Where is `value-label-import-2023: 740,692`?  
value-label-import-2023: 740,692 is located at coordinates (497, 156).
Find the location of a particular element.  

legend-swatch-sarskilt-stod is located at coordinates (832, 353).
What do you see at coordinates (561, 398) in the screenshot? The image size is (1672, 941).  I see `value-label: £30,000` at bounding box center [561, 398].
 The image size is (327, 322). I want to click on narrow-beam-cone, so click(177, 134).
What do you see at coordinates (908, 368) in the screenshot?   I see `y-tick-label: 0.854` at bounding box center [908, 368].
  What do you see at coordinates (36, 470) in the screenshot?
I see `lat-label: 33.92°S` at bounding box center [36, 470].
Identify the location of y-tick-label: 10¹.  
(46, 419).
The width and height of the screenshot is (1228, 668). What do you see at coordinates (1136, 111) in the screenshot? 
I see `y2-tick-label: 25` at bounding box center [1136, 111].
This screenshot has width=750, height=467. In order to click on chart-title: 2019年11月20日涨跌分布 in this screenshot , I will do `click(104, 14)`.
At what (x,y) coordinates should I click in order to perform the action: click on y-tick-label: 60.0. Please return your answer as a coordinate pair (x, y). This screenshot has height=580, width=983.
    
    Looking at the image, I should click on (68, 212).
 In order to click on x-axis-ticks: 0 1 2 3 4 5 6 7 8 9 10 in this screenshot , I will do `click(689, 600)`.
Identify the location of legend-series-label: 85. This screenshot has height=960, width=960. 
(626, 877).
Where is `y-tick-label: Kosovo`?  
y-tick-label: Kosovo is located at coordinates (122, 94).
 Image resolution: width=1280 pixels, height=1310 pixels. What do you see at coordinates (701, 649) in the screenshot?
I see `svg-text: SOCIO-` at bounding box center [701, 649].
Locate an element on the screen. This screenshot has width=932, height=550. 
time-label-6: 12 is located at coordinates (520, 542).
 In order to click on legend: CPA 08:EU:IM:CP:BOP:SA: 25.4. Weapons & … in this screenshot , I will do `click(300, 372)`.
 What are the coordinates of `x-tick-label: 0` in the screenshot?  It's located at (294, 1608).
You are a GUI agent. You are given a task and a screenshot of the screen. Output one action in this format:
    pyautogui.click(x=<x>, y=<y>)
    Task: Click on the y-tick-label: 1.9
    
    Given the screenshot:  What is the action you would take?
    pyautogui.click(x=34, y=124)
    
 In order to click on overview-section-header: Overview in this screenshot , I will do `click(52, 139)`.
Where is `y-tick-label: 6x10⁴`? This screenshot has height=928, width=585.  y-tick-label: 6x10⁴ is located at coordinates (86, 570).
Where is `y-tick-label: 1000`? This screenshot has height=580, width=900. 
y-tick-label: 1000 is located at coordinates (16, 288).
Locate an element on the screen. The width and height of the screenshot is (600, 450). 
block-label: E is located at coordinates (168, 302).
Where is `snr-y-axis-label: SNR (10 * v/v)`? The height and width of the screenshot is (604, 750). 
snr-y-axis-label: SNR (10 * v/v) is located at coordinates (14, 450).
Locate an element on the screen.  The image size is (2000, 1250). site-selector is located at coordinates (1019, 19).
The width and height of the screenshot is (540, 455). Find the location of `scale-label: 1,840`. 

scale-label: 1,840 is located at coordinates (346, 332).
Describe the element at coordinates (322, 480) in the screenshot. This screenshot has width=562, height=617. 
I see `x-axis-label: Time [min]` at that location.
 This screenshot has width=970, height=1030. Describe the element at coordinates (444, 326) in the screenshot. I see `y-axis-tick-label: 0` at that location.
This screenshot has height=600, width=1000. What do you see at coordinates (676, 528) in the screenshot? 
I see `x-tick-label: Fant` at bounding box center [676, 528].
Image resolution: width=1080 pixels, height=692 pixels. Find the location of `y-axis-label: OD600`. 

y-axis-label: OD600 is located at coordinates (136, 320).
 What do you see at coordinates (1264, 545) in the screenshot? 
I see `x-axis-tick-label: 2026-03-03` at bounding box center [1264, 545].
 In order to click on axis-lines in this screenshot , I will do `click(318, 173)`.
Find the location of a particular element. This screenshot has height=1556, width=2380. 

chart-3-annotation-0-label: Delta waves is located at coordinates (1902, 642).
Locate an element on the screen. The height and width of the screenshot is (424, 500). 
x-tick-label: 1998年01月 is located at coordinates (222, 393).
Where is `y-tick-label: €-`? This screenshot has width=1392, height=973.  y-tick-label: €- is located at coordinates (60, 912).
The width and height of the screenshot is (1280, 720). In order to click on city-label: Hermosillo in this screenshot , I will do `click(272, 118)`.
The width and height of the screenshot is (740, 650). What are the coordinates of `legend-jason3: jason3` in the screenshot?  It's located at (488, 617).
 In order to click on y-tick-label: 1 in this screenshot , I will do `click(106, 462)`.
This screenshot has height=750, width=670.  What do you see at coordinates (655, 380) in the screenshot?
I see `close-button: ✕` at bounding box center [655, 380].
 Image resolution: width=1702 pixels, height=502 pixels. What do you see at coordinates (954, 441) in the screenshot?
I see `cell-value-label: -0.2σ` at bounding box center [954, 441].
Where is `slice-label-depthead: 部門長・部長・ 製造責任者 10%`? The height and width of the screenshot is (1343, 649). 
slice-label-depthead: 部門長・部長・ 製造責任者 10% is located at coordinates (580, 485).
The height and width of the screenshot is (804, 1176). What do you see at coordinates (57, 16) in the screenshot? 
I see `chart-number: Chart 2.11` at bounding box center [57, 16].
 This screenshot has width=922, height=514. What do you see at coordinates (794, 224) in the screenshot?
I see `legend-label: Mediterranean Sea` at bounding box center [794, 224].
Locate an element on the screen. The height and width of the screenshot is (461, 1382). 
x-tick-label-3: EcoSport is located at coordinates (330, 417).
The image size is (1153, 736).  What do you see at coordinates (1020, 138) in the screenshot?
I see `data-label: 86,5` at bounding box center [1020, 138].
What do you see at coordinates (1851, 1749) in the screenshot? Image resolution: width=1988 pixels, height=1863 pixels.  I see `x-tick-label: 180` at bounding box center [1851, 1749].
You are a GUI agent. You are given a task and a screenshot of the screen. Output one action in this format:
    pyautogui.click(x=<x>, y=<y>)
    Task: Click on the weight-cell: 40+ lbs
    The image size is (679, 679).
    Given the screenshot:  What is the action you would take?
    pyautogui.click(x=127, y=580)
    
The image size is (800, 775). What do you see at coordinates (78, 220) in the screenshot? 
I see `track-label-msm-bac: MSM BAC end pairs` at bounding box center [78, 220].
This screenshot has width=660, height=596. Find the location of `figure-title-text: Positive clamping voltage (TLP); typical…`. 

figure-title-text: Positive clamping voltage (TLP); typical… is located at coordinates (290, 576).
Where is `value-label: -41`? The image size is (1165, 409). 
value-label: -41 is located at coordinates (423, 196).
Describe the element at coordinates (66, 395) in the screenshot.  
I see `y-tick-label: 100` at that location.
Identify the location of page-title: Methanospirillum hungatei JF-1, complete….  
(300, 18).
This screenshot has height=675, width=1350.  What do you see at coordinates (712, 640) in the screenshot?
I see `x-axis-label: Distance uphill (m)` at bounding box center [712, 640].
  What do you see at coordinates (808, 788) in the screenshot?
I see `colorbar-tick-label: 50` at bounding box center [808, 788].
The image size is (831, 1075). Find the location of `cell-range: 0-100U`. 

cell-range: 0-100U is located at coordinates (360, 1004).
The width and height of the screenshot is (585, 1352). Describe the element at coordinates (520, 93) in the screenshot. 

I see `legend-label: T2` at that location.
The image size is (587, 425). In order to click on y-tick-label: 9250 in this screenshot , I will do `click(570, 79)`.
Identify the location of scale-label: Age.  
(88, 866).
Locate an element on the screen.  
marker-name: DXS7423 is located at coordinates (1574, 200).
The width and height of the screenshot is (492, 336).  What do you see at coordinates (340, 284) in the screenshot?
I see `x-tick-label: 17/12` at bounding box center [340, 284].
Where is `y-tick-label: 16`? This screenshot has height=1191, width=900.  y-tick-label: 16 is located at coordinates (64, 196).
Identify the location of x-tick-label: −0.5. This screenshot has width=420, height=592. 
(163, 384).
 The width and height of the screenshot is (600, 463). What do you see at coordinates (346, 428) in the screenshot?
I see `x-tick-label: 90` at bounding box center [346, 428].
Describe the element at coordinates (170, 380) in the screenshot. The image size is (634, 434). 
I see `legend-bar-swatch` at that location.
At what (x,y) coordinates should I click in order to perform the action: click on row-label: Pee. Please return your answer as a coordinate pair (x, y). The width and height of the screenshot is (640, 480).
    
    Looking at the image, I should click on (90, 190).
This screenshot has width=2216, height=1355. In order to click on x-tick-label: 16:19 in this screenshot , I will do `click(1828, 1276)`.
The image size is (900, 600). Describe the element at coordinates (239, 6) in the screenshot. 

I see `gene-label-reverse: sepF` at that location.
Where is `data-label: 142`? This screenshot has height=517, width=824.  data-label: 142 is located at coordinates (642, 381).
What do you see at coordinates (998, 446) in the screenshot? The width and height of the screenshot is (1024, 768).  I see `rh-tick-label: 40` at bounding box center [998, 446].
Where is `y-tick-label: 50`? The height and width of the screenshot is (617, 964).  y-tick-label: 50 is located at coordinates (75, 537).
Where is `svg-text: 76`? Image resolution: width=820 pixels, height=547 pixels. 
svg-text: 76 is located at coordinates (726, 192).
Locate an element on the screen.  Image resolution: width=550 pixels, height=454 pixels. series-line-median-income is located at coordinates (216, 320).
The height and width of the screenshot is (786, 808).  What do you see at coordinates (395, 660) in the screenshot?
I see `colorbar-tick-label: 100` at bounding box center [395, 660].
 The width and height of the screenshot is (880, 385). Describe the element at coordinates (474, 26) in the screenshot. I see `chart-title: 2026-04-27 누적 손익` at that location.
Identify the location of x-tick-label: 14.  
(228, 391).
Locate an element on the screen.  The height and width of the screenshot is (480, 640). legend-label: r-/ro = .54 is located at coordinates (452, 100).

━━━

--- Tarea por realizar ---
Copia sin cambios las líneas de los registros que empiezan en la que contiene "This screenshot has width=2216, height=1355." y llegan hasta el final de los registros, ambos extremos incluidos.

--- Respuesta ---
This screenshot has width=2216, height=1355. In order to click on x-tick-label: 16:19 in this screenshot , I will do `click(1828, 1276)`.
The image size is (900, 600). Describe the element at coordinates (239, 6) in the screenshot. 

I see `gene-label-reverse: sepF` at that location.
Where is `data-label: 142`? This screenshot has height=517, width=824.  data-label: 142 is located at coordinates (642, 381).
What do you see at coordinates (998, 446) in the screenshot? The width and height of the screenshot is (1024, 768).  I see `rh-tick-label: 40` at bounding box center [998, 446].
Where is `y-tick-label: 50`? The height and width of the screenshot is (617, 964).  y-tick-label: 50 is located at coordinates (75, 537).
Where is `svg-text: 76`? Image resolution: width=820 pixels, height=547 pixels. 
svg-text: 76 is located at coordinates (726, 192).
Locate an element on the screen.  Image resolution: width=550 pixels, height=454 pixels. series-line-median-income is located at coordinates (216, 320).
The height and width of the screenshot is (786, 808).  What do you see at coordinates (395, 660) in the screenshot?
I see `colorbar-tick-label: 100` at bounding box center [395, 660].
 The width and height of the screenshot is (880, 385). Describe the element at coordinates (474, 26) in the screenshot. I see `chart-title: 2026-04-27 누적 손익` at that location.
Identify the location of x-tick-label: 14.  
(228, 391).
Locate an element on the screen.  The height and width of the screenshot is (480, 640). legend-label: r-/ro = .54 is located at coordinates (452, 100).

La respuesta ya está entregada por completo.